— ACTION ITEM —
Among the entries below, find every line that contains the string "computer", then copy it.

— DATASET —
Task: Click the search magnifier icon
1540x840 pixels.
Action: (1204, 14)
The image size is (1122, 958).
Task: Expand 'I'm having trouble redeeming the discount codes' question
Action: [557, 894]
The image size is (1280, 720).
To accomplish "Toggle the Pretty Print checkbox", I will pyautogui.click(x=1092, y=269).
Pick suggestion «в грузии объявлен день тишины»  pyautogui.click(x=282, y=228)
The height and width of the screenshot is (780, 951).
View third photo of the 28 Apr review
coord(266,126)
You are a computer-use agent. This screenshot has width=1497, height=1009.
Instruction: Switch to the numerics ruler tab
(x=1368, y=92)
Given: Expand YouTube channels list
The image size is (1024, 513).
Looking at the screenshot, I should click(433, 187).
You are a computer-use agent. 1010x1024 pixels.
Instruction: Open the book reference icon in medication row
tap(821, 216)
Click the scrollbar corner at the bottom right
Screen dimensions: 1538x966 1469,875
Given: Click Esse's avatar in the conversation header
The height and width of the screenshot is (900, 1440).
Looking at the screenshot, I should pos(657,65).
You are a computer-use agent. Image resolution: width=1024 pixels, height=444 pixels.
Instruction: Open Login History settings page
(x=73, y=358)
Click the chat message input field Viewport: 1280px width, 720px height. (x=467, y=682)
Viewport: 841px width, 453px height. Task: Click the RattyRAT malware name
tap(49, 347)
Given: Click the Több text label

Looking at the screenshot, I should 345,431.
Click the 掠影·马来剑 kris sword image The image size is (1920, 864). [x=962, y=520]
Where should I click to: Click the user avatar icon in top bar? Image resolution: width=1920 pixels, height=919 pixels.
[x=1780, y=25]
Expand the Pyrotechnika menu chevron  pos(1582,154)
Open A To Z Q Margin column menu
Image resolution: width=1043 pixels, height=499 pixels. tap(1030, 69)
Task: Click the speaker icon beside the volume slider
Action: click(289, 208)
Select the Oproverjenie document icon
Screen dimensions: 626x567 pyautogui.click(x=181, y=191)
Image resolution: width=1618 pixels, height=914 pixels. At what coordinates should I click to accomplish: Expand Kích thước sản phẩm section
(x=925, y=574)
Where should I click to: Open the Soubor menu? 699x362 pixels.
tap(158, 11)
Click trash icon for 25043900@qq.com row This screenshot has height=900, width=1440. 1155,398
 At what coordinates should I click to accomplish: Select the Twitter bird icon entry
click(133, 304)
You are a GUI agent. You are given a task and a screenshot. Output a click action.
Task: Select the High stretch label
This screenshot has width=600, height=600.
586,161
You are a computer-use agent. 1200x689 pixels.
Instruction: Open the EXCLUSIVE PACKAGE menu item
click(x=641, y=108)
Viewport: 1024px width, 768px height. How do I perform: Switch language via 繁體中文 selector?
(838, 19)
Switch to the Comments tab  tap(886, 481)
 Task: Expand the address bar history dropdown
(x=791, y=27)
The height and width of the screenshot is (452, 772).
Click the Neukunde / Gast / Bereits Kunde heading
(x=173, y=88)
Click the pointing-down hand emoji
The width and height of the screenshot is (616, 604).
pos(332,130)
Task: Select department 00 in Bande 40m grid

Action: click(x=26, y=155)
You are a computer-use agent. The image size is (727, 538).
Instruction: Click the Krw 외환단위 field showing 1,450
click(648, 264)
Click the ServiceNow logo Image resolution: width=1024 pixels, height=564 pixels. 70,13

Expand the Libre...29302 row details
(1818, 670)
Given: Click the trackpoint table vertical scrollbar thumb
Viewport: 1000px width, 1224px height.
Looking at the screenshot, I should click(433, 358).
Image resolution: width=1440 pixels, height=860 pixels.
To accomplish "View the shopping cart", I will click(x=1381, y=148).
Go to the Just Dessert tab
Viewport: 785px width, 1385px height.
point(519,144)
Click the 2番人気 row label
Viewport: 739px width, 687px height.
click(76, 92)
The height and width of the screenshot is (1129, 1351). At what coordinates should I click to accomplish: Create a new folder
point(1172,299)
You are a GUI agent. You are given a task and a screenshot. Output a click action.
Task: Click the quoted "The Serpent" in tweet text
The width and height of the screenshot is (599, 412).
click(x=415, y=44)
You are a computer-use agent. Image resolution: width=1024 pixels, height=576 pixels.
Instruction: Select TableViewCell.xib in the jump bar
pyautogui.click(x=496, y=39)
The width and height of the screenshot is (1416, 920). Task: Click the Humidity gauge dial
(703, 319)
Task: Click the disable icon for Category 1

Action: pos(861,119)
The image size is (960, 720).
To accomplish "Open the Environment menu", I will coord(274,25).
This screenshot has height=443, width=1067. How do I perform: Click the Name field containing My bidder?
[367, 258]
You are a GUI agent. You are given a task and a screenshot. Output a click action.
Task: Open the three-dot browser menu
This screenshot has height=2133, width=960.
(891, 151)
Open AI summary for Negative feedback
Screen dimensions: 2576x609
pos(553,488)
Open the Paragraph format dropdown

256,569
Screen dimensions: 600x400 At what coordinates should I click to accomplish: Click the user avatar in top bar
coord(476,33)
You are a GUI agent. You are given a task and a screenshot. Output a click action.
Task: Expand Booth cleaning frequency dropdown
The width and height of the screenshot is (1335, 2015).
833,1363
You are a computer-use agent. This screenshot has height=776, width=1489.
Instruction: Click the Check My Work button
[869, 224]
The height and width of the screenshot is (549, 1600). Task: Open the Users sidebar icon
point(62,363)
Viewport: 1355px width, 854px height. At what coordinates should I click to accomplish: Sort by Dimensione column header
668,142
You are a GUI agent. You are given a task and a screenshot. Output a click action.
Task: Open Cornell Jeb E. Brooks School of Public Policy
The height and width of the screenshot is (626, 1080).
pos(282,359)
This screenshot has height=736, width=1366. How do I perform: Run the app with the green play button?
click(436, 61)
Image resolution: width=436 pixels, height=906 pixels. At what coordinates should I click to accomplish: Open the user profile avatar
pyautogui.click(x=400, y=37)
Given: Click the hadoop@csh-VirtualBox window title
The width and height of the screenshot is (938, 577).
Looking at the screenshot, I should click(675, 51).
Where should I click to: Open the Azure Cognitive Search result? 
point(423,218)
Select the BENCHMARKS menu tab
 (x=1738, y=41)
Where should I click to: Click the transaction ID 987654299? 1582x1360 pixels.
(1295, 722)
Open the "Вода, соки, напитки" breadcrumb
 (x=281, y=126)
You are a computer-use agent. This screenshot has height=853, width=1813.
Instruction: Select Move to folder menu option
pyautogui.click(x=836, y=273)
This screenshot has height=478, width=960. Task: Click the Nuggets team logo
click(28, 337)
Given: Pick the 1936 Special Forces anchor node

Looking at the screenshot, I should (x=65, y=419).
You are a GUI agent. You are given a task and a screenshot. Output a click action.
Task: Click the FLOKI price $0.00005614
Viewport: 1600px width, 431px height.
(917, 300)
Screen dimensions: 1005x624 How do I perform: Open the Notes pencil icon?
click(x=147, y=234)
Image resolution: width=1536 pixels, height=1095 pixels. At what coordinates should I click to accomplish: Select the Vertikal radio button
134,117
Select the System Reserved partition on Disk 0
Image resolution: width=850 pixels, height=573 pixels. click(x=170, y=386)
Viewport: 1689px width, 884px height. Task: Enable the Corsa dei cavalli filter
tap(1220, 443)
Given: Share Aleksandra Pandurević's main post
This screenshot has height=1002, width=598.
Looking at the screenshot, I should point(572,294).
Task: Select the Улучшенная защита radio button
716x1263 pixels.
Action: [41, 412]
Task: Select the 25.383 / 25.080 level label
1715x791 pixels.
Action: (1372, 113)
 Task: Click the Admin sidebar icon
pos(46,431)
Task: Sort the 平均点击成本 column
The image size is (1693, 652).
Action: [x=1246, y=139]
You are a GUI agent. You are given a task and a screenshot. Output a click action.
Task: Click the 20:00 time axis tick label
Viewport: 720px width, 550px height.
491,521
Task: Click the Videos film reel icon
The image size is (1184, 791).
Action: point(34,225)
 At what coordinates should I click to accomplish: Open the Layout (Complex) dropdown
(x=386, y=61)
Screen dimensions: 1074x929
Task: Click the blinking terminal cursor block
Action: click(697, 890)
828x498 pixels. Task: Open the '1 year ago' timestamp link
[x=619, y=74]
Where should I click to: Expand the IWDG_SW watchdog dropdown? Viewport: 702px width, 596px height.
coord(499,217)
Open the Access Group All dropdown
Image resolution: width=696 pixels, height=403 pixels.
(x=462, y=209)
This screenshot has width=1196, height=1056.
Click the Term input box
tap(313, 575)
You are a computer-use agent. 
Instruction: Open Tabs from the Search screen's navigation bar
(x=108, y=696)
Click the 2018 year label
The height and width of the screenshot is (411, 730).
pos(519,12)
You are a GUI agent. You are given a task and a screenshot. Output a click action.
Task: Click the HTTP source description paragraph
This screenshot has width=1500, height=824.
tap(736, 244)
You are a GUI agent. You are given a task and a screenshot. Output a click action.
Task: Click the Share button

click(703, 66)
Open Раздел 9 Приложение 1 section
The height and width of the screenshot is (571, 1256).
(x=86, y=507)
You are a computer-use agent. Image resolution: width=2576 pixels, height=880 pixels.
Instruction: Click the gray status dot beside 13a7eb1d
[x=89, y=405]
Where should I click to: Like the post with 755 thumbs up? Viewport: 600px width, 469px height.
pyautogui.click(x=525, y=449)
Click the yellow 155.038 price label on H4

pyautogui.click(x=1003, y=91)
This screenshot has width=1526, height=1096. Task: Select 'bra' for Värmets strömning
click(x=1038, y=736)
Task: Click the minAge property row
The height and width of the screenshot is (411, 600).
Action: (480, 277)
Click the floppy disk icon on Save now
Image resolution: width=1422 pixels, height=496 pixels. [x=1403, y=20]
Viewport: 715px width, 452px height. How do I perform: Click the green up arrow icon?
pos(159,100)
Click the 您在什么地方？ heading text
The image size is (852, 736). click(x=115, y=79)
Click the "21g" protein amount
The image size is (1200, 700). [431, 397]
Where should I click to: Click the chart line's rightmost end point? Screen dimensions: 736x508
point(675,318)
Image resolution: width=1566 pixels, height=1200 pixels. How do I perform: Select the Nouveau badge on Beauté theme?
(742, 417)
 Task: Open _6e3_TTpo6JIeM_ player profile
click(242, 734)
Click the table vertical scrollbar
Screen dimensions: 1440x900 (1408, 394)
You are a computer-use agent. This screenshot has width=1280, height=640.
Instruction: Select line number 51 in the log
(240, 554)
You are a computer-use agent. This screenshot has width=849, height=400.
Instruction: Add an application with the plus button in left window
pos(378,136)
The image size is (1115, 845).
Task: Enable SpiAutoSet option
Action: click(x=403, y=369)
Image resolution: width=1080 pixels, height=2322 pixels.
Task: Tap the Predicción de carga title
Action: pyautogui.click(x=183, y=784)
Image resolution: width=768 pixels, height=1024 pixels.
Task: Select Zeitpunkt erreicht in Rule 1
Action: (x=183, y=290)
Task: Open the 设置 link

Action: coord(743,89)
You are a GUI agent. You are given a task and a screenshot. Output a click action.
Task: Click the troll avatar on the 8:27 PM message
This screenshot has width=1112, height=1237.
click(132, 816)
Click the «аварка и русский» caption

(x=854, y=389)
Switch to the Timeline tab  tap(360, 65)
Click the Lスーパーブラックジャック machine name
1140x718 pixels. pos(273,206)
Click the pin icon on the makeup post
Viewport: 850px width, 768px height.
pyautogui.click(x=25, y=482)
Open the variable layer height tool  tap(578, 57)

— PROBLEM SOLUTION —
You are a computer-use agent. This screenshot has width=1497, height=1009.
You are a computer-use agent. 1010x1024 pixels.
You are a computer-use agent. Image resolution: width=1024 pixels, height=444 pixels.
You are a computer-use agent. 1200x689 pixels.
You are a computer-use agent. The image size is (727, 538).
You are a computer-use agent. Image resolution: width=1024 pixels, height=576 pixels.
You are a computer-use agent. This screenshot has height=776, width=1489.
You are a computer-use agent. This screenshot has height=853, width=1813.
You are a computer-use agent. 
You are a computer-use agent. Image resolution: width=2576 pixels, height=880 pixels.
You are a computer-use agent. This screenshot has width=1280, height=640.
You are a computer-use agent. This screenshot has width=849, height=400.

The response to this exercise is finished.